If the service URL of the incident matches the PagerDuty service URL for any services in the Software Catalog:
- If a single Datadog service matches, the incident metrics and events are emitted with the service and team.
- If multiple Datadog services match, the incident metrics and events are emitted with the team.
For more information about setting the PagerDuty service URL for a Datadog service, see Use Integrations with Software Catalog.
If the PagerDuty service name of the incident matches a service name in the Software Catalog, the incident metrics and events are emitted with the service and team.
If the PagerDuty team name of the incident matches a team name in the Software Catalog, the incident metrics and events are emitted with the team.
If the PagerDuty service name of the incident matches a team name in the Software Catalog, the incident metrics and events are emitted with the team.
If there have been no matches up to this point, the incident metrics and events are emitted with the PagerDuty service and PagerDuty team provided in the incident.
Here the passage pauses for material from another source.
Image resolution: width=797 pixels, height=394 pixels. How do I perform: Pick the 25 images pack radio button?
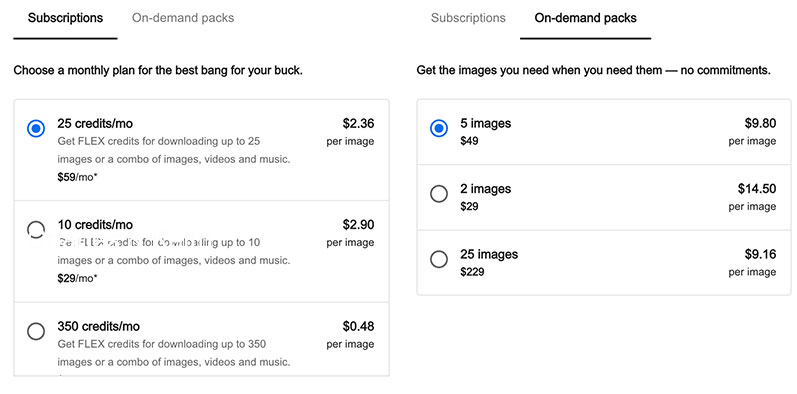tap(439, 259)
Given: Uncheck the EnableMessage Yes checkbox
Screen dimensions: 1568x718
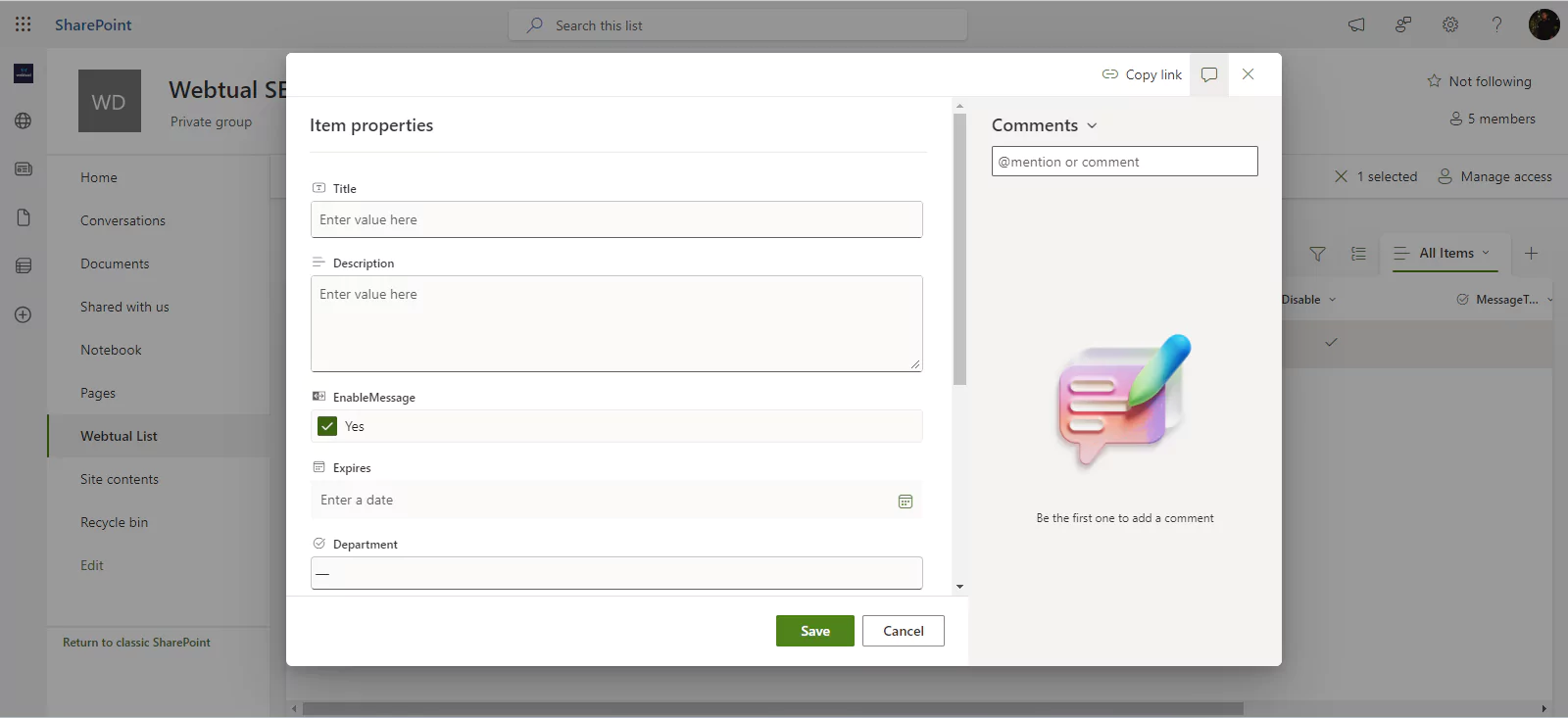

If an incident is resolved manually in PagerDuty instead of from a monitor notification, the incident resolution event does not contain monitor information and the first step of the matching algorithm is skipped.

To send your own failure events, use the DORA Metrics API. Failure events are used in order to calculate change failure rate and time to restore.

Include the finished_at attribute in a failure event to mark that the failure is resolved. You can send events at the start of the failure and after it has been resolved. Failure events are matched by the env, service and started_at attributes.

Requirements

datadog-ci CLI / API is enabled as a Failures event data source in DORA settings.
The following attributes are required:
- services or team (at least one must be present)
- started_at

You can optionally add the following attributes to the failure events:

finished_at for resolved failures. Required for calculating time to restore
id for identifying failures. This attribute is user-generated; when not provided, the endpoint returns a Datadog-generated UUID.
name to describe the failure.
severity
env to filter your DORA metrics by environment on the DORA Metrics page.
repository_url
commit_sha
version
custom_tags: Tags in the form key:value that can be used to filter events on the DORA Metrics page.

See the DORA Metrics API reference documentation for the full spec and additional code samples.

API (cURL) Example

For the following configuration, replace <DD_SITE> with :

curl -X POST "https://api.<DD_SITE>/api/v2/dora/failure" \
  -H "Accept: application/json" \
  -H "Content-Type: application/json" \
  -H "DD-API-KEY: ${DD_API_KEY}" \
  -d @- << EOF
  {
    "data": {
      "attributes": {
        "services": ["shopist"],
        "team": "shopist-devs",
        "started_at": 1693491974000000000,
        "finished_at": 1693491984000000000,
        "git": {
          "commit_sha": "66adc9350f2cc9b250b69abddab733dd55e1a588",
          "repository_url": "https://github.com/organization/example-repository"
        },
        "env": "prod",
        "name": "Web server is down failing all requests",
        "severity": "High",
        "version": "v1.12.07",
        "custom_tags": ["department:engineering", "app_type:backend"]
      }
    }
  }
EOF

Calculating change failure rate

Change failure rate requires both deployment data and failure data.

Change failure rate is calculated as the percentage of failure events out of the total number of deployments. Datadog divides Count of Failures over Count of Deployments for the same services and/or teams associated to both a failure and a deployment event.

Calculating time to restore

Time to restore is calculated as the duration distribution for resolved failure events.

DORA Metrics generates the Time to Restore metric by recording the start and end times of each failure event. It calculates the time to restore as the median of these Time to Restore data points over a selected time frame.

Custom tags

If the services associated with the failure are registered in the Software Catalog with metadata set up (see Adding Metadata), the languages of the services and any tags are automatically retrieved and associated with the failure event.